Botswana Infrastructure Science and Technology Ministry permanent secretary Dikagiso Mokotedi has welcomed the decision for Botswana to host the fifth Innovation Prize for Africa (IPA) awards, telling a press conference to announce details of the event on Wednesday that the result endorsed the country’s ongoing transition from a resource-based economy to a knowledge-based one.
The IPA – an initiative of the African Innovation Foundation – aimed to mobilise African innovators and entrepreneurs by providing $150 000 for market-oriented solutions that supported African-led development.
Each nominee would also received a voucher of $5 000 to further develop their innovations.
Noting that Botswana’s policy framework for science, technology and innovation (STI) squarely resonated with the IPA, Mokotedi explained that the government had, in 2005, completed the Botswana National Research Science and Technology Plan, which laid the foundations for an implementing STI strategy.

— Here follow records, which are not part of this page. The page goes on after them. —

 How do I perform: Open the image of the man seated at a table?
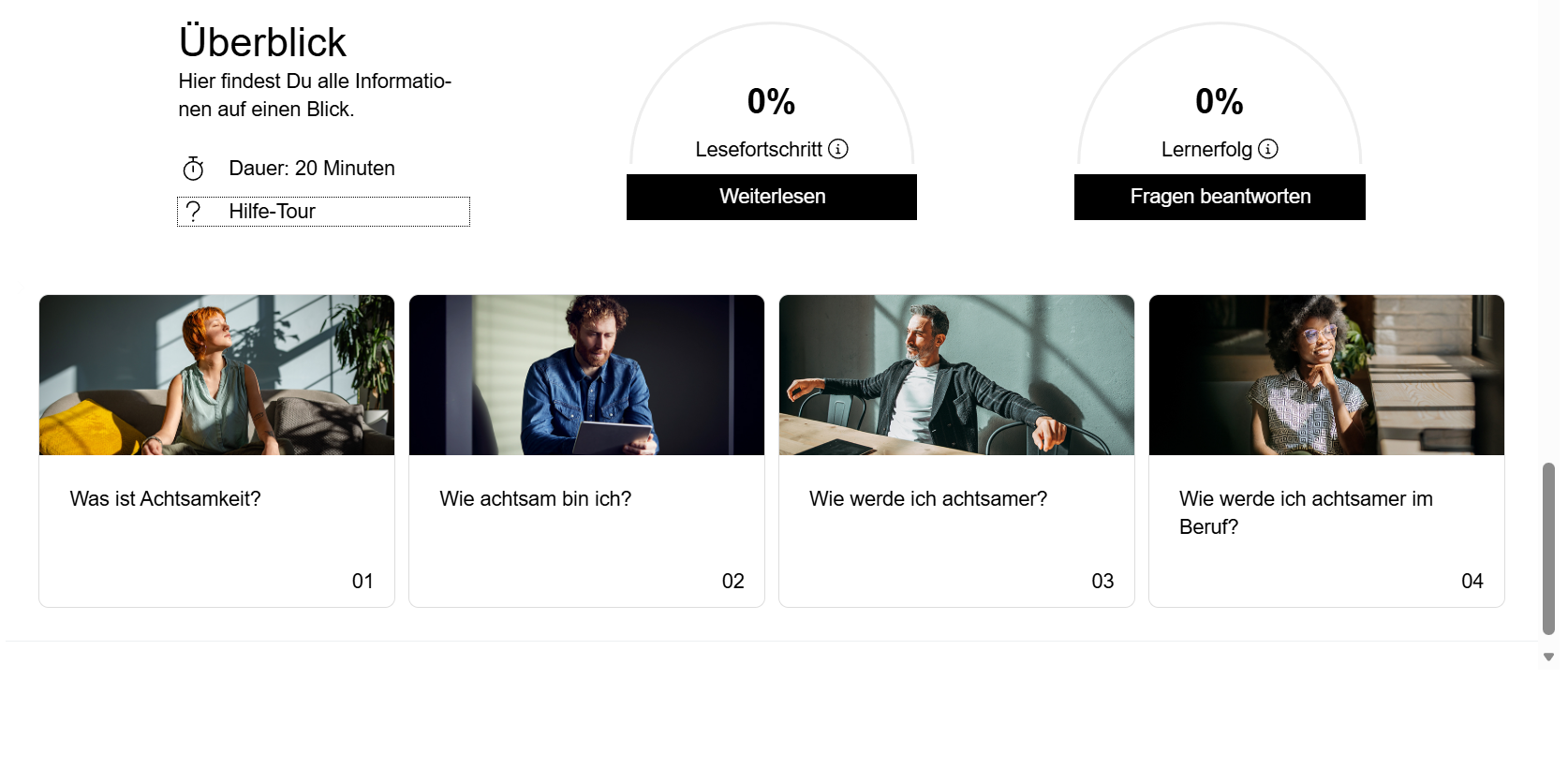tap(956, 375)
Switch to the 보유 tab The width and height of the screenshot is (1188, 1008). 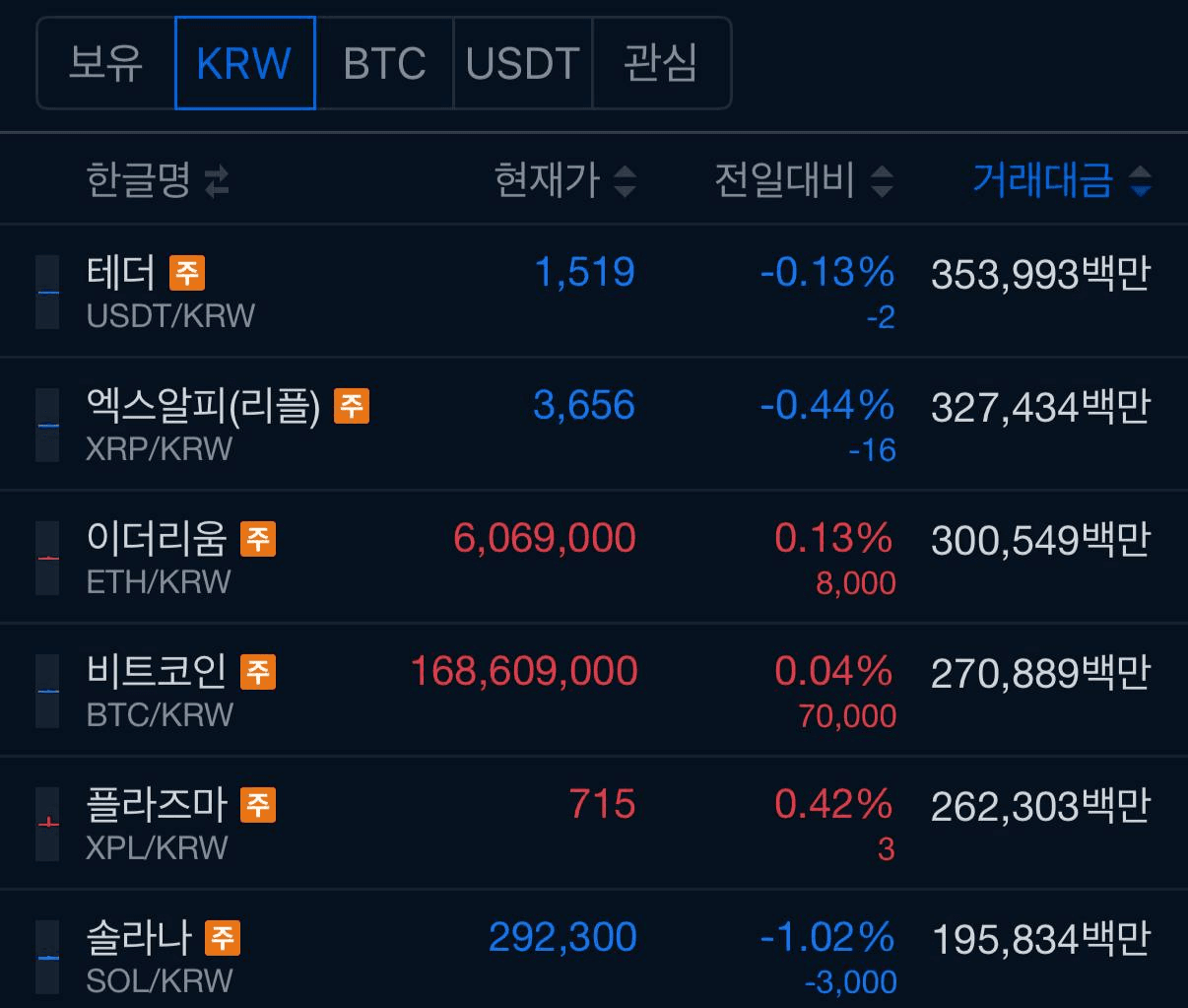coord(105,63)
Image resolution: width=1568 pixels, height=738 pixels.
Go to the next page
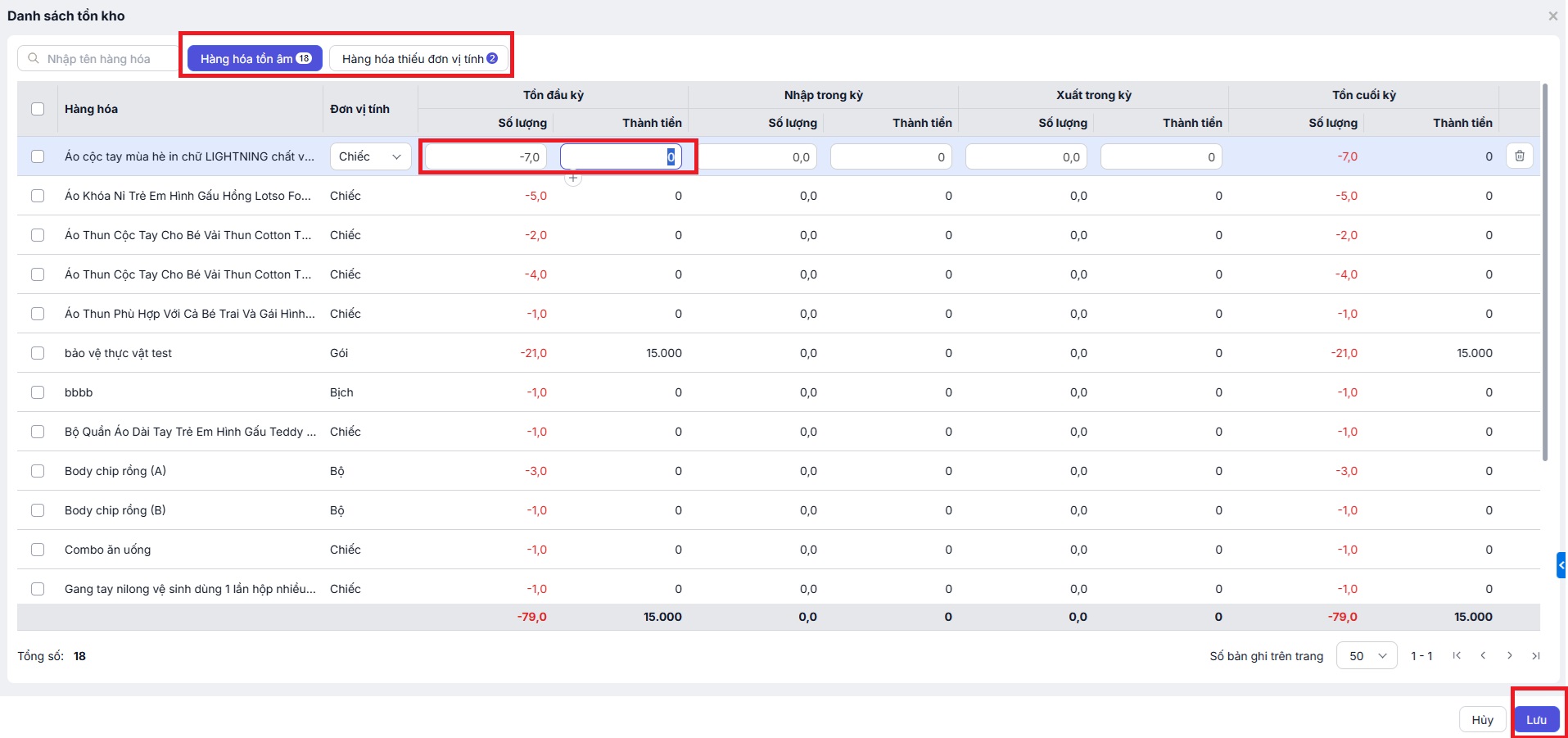coord(1510,656)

Government had, more recently, taken steps to establish new institutions, such as the Botswana International University of Science and Technology, research institutes, such as the Botswana Institute for Technology Research and Innovation, and the University of Botswana’s new teaching hospital, all of which were aimed at promoting research, technology transfer and innovation with commercial emphasis and relevance to Botswana.

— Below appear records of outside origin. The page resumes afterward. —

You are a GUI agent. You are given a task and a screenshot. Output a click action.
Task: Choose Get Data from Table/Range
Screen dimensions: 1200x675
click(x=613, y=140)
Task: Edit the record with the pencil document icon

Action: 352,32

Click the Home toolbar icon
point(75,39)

“Government is also facilitating the creation of synergies among government, academia, the private sector, industry and businesses through the Botswana Innovation Hub – a science and technology park initiative now under way,” Mokotedi told journalists.

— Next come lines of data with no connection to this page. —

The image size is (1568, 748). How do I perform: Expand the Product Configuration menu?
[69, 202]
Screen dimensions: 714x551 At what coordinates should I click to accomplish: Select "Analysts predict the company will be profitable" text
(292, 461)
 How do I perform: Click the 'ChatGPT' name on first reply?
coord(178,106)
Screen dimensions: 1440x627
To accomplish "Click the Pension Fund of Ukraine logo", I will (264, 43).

He further held that the commercialisation of research and innovation was essential for economic growth, but required funding.
“Researchers burn money to generate knowledge and business burn knowledge to generate money. Therefore, the commercialisation of new innovations is part of our national strategy to drive economic growth and create employment,” he commented.
Within this synopsis of the policy setting for STI, government was, Mokotedi argued, facilitating policies that supported the commercialisation of indigenous knowledge and intellectual property protection to ensure that grassroots innovations were included in the commercialisation drive.
Moreover, the hosting of the IPA awards would allow local innovators, partners, inventors and the general public to appreciate Africa-level innovations and their funding framework, while instilling and motivating innovators, he added.
The IPA awards would be held in Gaborone in June.
Past winners were from South Africa and Morocco.